When I was choosing where I wanted to go to college, I remember telling myself that I did not want to go where everyone else from my high school was going. Not because I wanted to be different for the sake of being different, but because I wanted a fresh start. While I had made some lovely friends in high school who I was sad to leave, there were also some classmates who I knew I just did not want to be around anymore. I feared that if I went to the same college as everyone else, I would remain stuck in my high school days and wouldn’t have the chance to grow as my own person.
It turns out my decision payed off (in my opinion). In high school I was always shy and afraid to speak my mind to anyone who wasn’t one of my close friends. People always asked me why I was so quiet, and I never really knew what to tell them. I just was. However, it wasn’t long after arriving at Washington State University for my freshman year before I completely broke through that shell I had been living in for so long. Being away from these people I had known for so long, I was able to become more outgoing and display my true personality more openly instead of hiding it for fear of not being liked.

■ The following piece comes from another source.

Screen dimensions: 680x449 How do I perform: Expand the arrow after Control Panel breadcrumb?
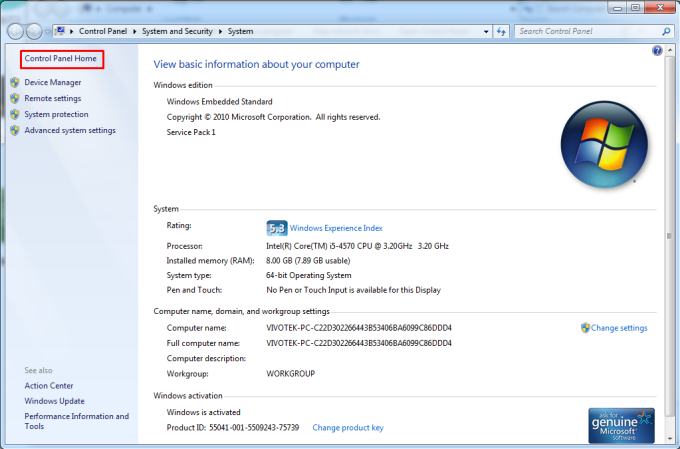pyautogui.click(x=136, y=31)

Three years later, as a now senior in college, I could not be happier with my choice to go to a different school. It wasn’t long after moving away from home for the first time that I realized a lot of my friendships I had in high school were actually quite toxic for me. There were people who I had been clinging onto, people who had been treating me poorly, and I didn’t deserve to have to experience that. Getting away and being able to evaluate those situations from afar allowed me to realize that I did deserve better, and the friendships I have developed while in college are much stronger and healthier for me than most of the ones from high school.
Leaving something behind that you have known for so long can be really scary. There can be a lot of uncertainty and anxiety about what new experiences in an unfamiliar setting will bring. While there are still people from high school who I miss dearly and wish I was able to see more often, I do believe that leaving everyone was the best decision I could have made for myself. I was able to become my own person and realize that I am worthy of being treated with kindness and respect, and that made all of the initial stress surrounding moving away totally worth it.